[Dataset entries]
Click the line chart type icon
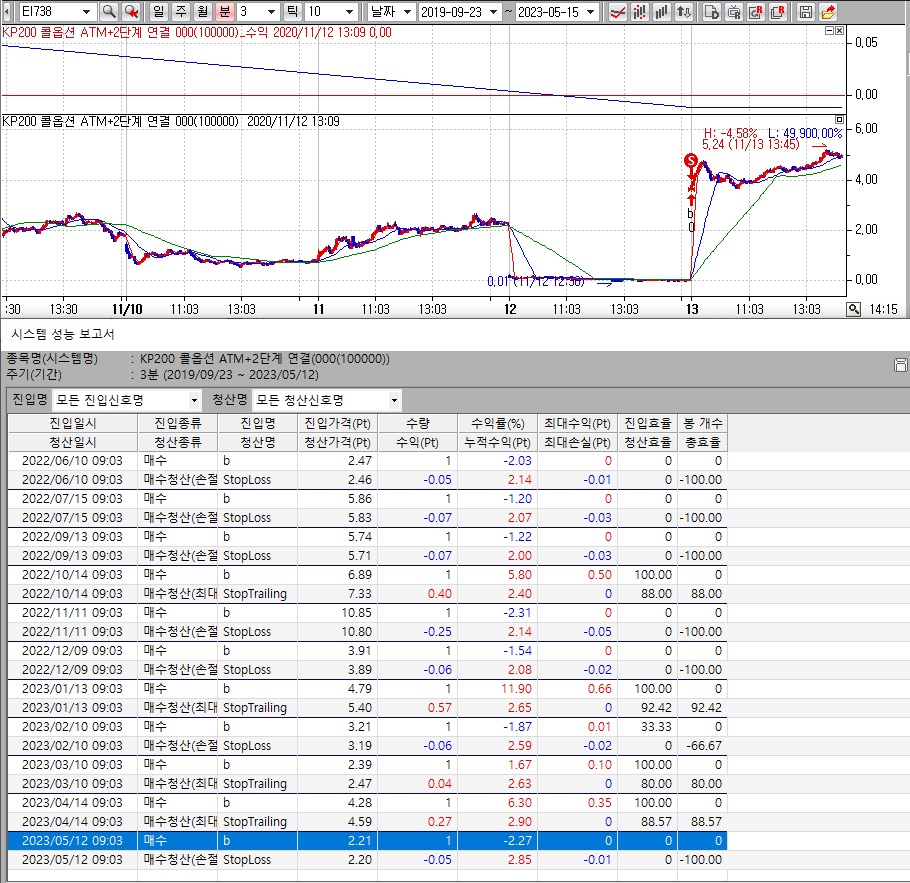Screen dimensions: 910x883 coord(618,12)
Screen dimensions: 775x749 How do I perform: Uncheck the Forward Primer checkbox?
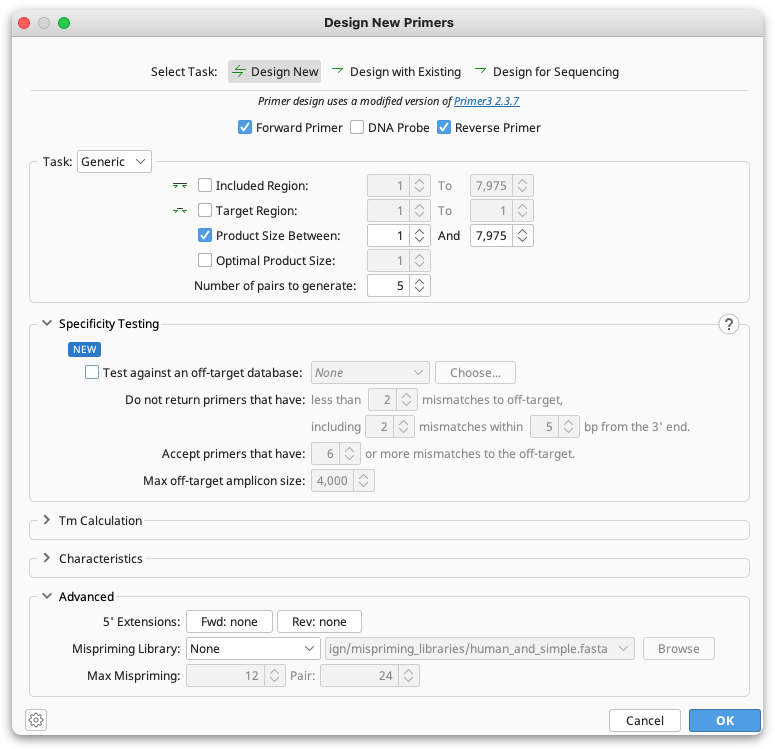click(245, 128)
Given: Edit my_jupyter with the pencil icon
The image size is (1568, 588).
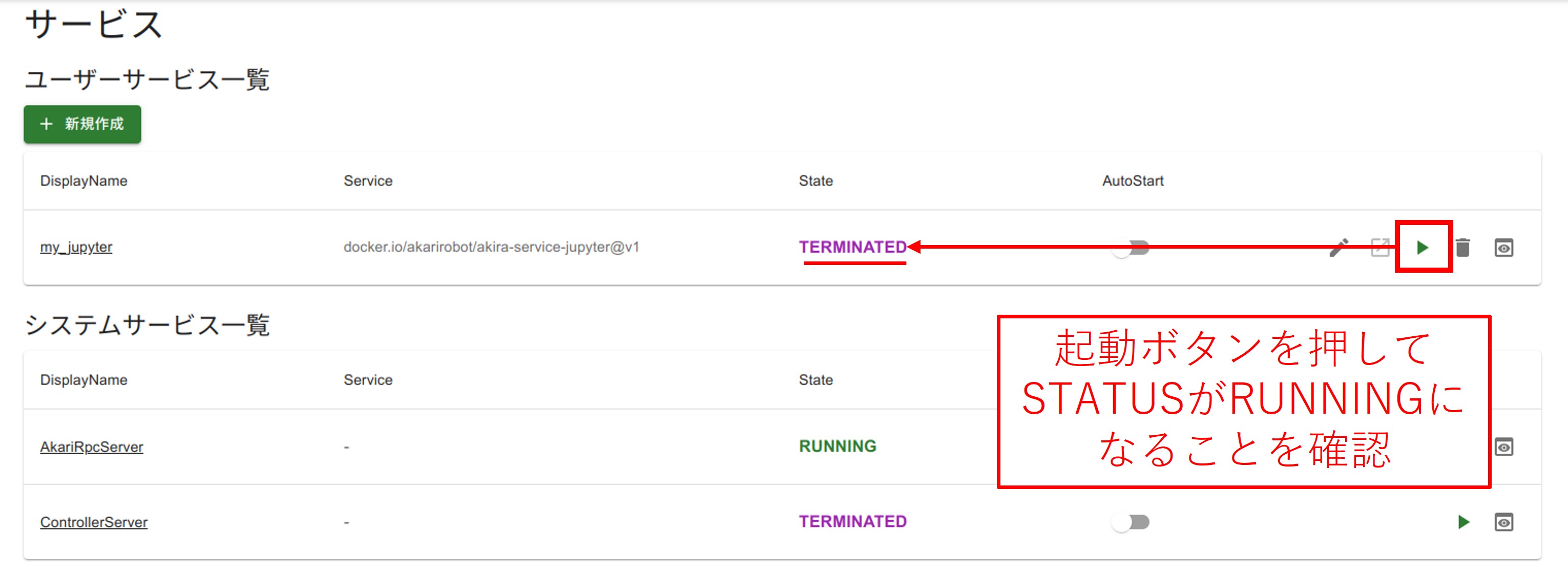Looking at the screenshot, I should coord(1339,248).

• _BRIEF_
Leave out every picture, and repeat word for word only the lines from the one holding "Screen dimensions: 775x749" through the end of the entries above, both ends included.

• _SOLUTION TO THIS PROBLEM_
Screen dimensions: 775x749 How do I perform: Uncheck the Forward Primer checkbox?
click(245, 128)
Given: Edit my_jupyter with the pencil icon
The image size is (1568, 588).
Looking at the screenshot, I should coord(1339,248).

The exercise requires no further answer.